A Well Written Essay— The Spaghetti Sauce Method

As a teacher and a learner, I have always wanted to see the "nuts and bolts" of everything. Yes, it slows the process down, but the learning is more complete, and a person becomes capable of making endless connections of understanding, branching to other  creative possibilities. Writing like dancing, and all that is worth learning, deserves all of the pieces and steps of the process.
I remember telling my students every year that grammar could indeed be a dry bone, but necessary in the process of good communication. Told them that I would teach writing by the "spaghetti sauce method" (Visualize their perplexed faces here.). "A well-written essay should be like a really good sauce-- smooth, fine textured, with a complete harmony of meat, sweet, tomato, and seasonings-- not one overpowering the others, but all in marvelous union of great flavor and aroma."

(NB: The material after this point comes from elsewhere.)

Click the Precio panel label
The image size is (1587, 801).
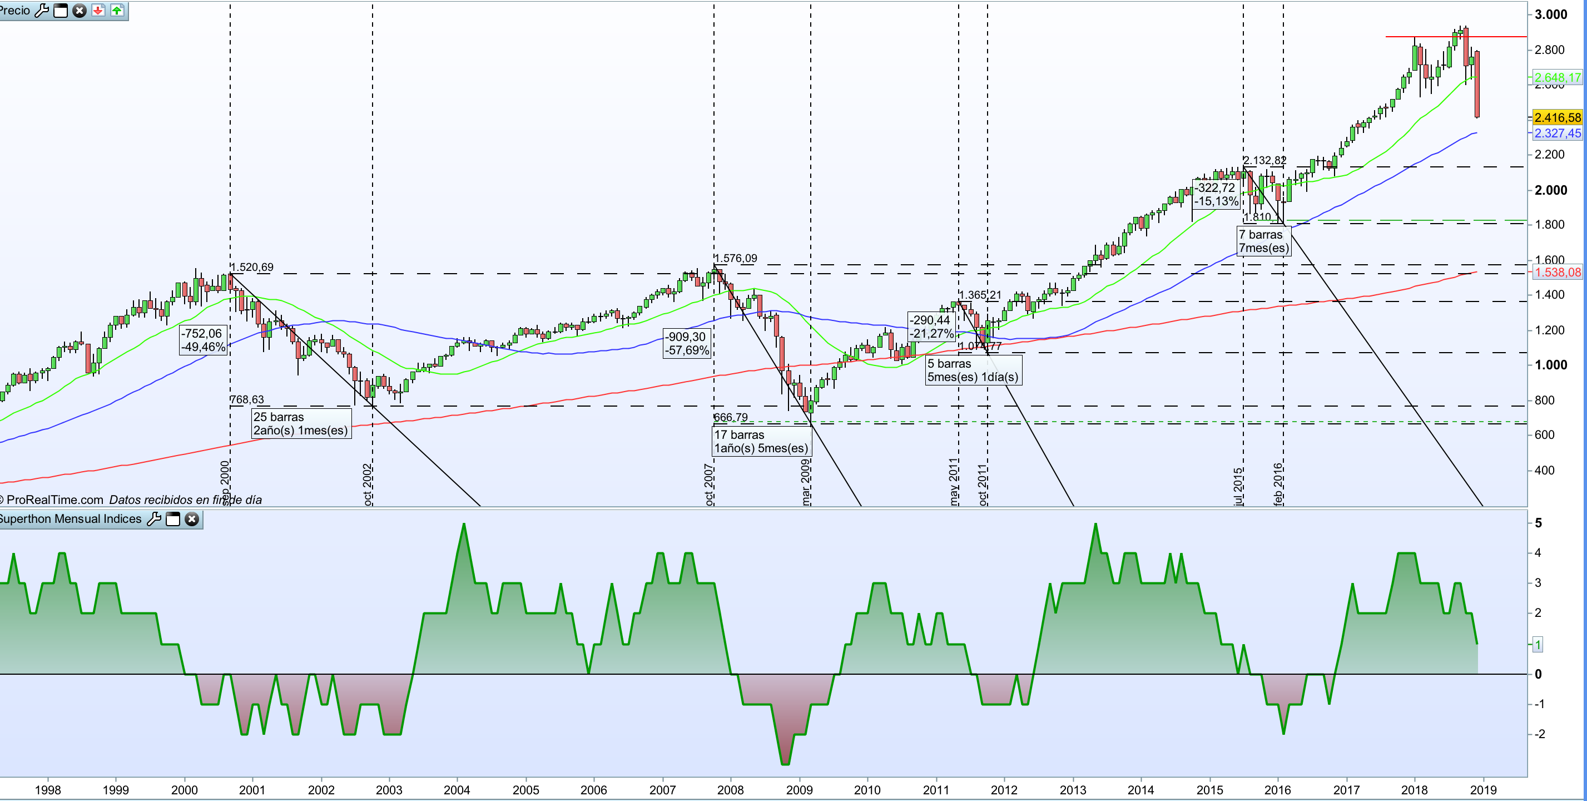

I continued, giving the example of my mother's
(God rest 'er) Irish spaghetti sauce" as a contrast. "Mama would throw in onions, peppers (if she had ‘em), hamburger, salt and pepper, fry it all in corn oil, and mix with two cans of plain tomato sauce. This was all okay with me," I went on,“ till I experienced the epiphany of garlic, basil, oregano, pork neck bones and a cup of wine; in the kitchen of an Italian neighbor, who walked me through the process and ingredients of real Italian sauce that was simmered for hours."

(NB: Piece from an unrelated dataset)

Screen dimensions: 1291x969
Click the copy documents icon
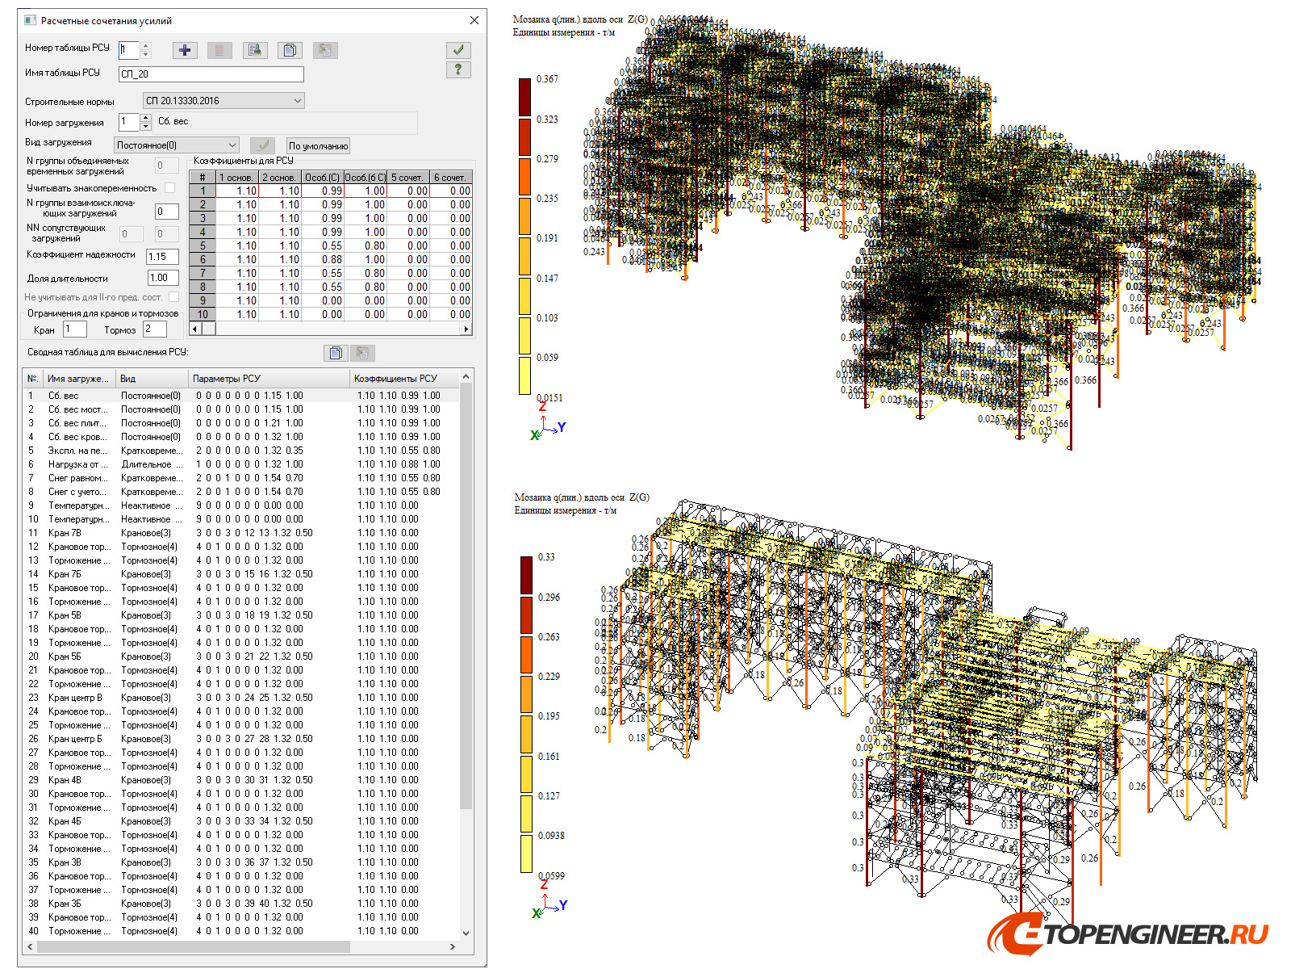tap(290, 50)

I continued to nudge them with the comparison: "Excellent writing is more than talent and passion, otherwise a tirade of curses, knotted ideas, and copied paragraphs of someone else would always do.” "No," I went on, "It is clear thought, captured, slow-cooked in the labor of mind and understanding— and in good time, expressed, in a way that others can comprehend -- with great attention to the cardinal rule: It is not as much WHAT you say-- but HOW you say it."
Through the year I focused on one or two aspects of better writing at a time for each paper. It was an uphill battle, often teaching against the mediocrity of the expectations in the PA State Standards of Assessment. It would add ten hours to my work week to grade and comment on a set of a 115 papers.